Nella cultura popolare lo stereotipo degli "omini verdi" è stato nel frattempo sostituito da quello dei "Grigi" delle pubblicazioni ufologiche.
Idee storiche
Benché la fantascienza come genere definito si sia sviluppata a partire dal Novecento, le rappresentazioni di personaggi extraterrestri compaiono nella letteratura fin dall'antichità, nel racconto Una storia vera di Luciano di Samosata (120-190 d.C.), o più avanti, agli albori dell'era scientifica, nel Somnium (1634) di Keplero, ne Gli stati e gli imperi della luna (1662) di Cyrano de Bergerac, nel Micromega (1752) di Voltaire.
La protagonista del racconto popolare giapponese del X secolo Taketori monogatari (Storia di un tagliatore di bambù), è una hime (principessa) della Luna, che viene mandata sulla Terra per sicurezza nel corso di una guerra celeste e viene ritrovata e cresciuta da un tagliatore di bambù in Giappone. In seguito ella viene riportata sulla Luna dalla sua vera famiglia. L'illustrazione del manoscritto raffigura una macchina volante circolare somigliante a un disco volante. All'incirca nello stesso periodo, Le avventure di Bulukiya, un racconto arabo medioevale da Le mille e una notte, descriveva un cosmo costituito da diversi mondi, alcuni più grandi della Terra e ciascuno con i propri abitanti.
Tuttavia è soprattutto a partire dal XVII secolo, con l'invenzione del telescopio, che si crea un autentico interesse per il tema della vita negli altri mondi.
Il poeta didattico Henry More riprese il tema classico della pluralità dei mondi del greco Democrito nel Democritus Platonissans, or an Essay Upon the Infinity of Worlds (1646).

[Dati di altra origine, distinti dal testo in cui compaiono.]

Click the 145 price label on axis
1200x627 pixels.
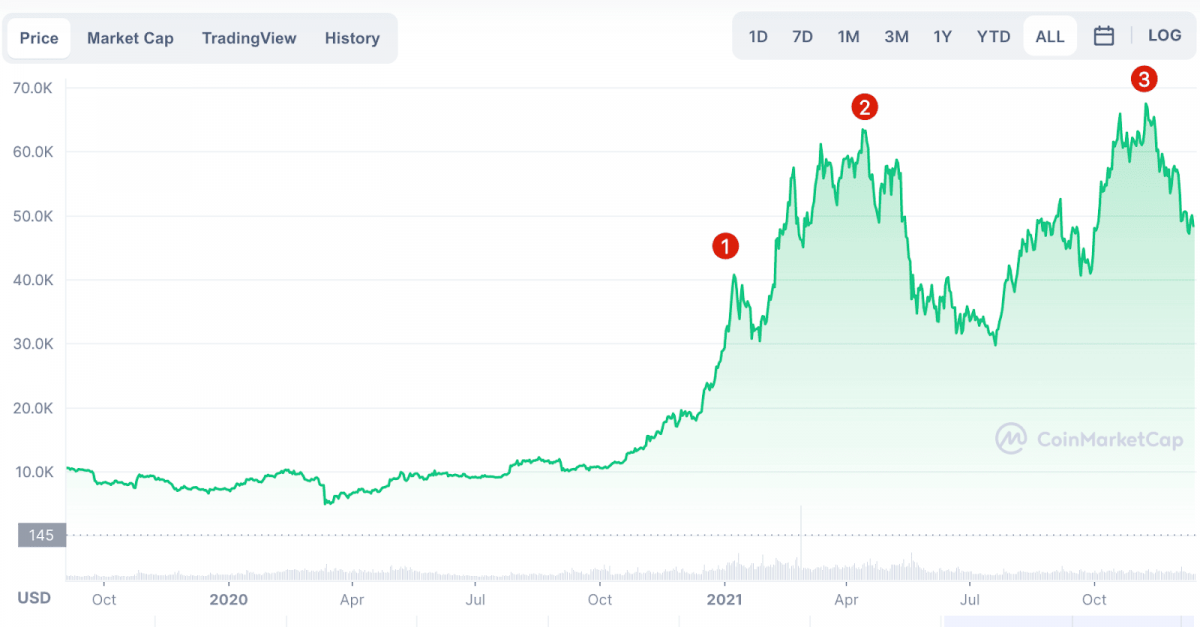coord(41,536)

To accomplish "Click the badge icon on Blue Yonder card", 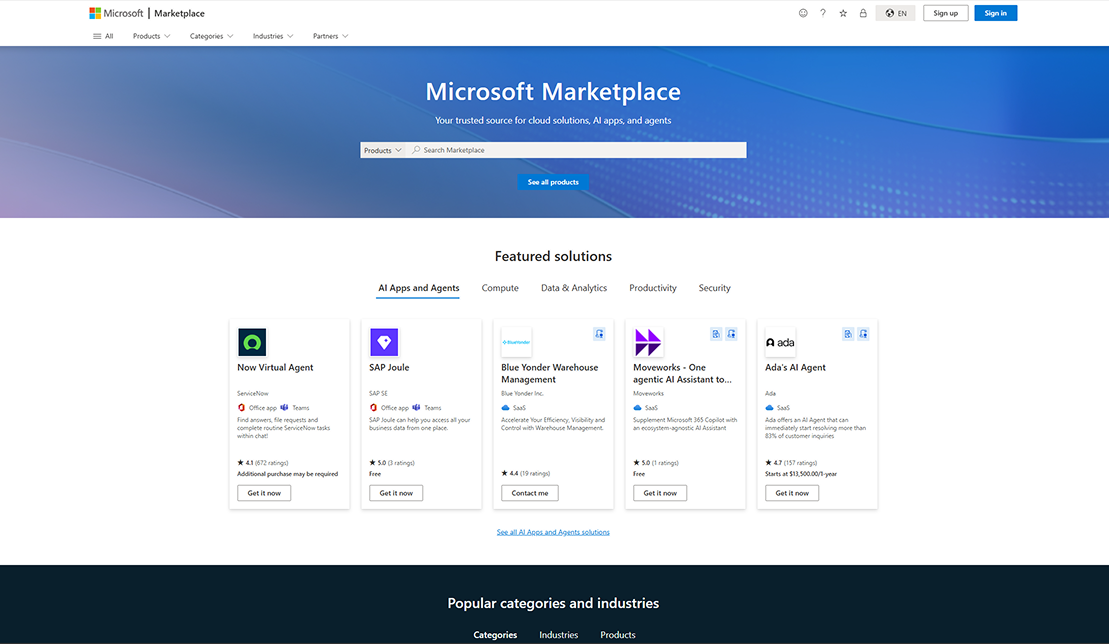I will click(599, 334).
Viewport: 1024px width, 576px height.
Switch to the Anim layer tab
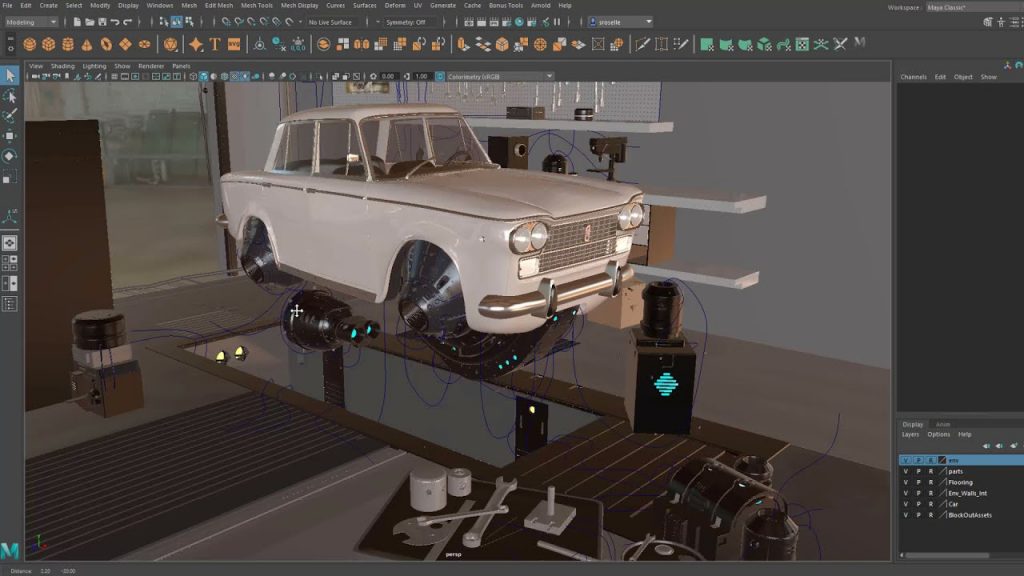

Con il nuovo punto di vista relativo era sostenuta la possibilità che "Il Sol del nostro mondo / divien altrove una stella", oltre ad avere compiuto il salto speculativo dei pianeti extrasolari.
La possibilità di vita extraterrestre era un luogo comune del discorso dotto nel XVII secolo, benché nel Paradiso perduto (1667) John Milton utilizzasse prudentemente il condizionale, quando l'angelo suggerisce ad Adamo la possibilità di vita sulla Luna:
«E se la luce effusa attraverso la vasta e trasparente aria alla luna terrestre fosse come una stella che di giorno la illumina, così come di notte lei illumina la terra, reciprocamente, e vi fossero laggiù terreno e campi ed abitanti?
Tu vedi le sue macchie come fossero nubi, e dalle nubi discende la pioggia, e le piogge sul suolo ammollito producono frutti, in modo che qualcuno si possa nutrire; e altri soli riesci forse a discernere con il corteggio delle loro lune, che emanano una luce maschile e femminile, due grandi sessi che animano il mondo, raccolti in ogni orbita, e forse là c'è qualcuno che vive»
Le Conversazioni sulla pluralità dei mondi di Bernard le Bovier de Fontenelle, con le sue analoghe escursioni sulla possibilità di vita extraterrestre, ampliano piuttosto che negare la sfera creativa di un Artefice; vennero tradotte in inglese nel 1686. Nelle Escursioni (1728) David Mallet proclama: "Diecimila mondi splendono avanti, ciascuno con il suo treno / di mondi popolati."
Nell'Ottocento l'idea che la Luna e gli altri pianeti del sistema solare fossero abitati era abbastanza diffusa a livello popolare e anche nell'ambito del mondo accademico era una questione seriamente dibattuta. Il continuo miglioramento della tecnologia dei telescopi rifrattori, inoltre, faceva presagire nuove imminenti scoperte. L'astronomo francese Camille Flammarion (1842-1925), ad esempio, rimase convinto per tutta la vita che vi fossero altri pianeti abitati, concetto che divulgò nei suoi libri. Flammarion, oltre che divulgatore, fu anche un noto scrittore di romanzi scientifici precursori della fantascienza e fu tra i primi a proporre l'idea che gli esseri extraterrestri fossero davvero alieni, e non semplicemente variazioni delle creature terrestri.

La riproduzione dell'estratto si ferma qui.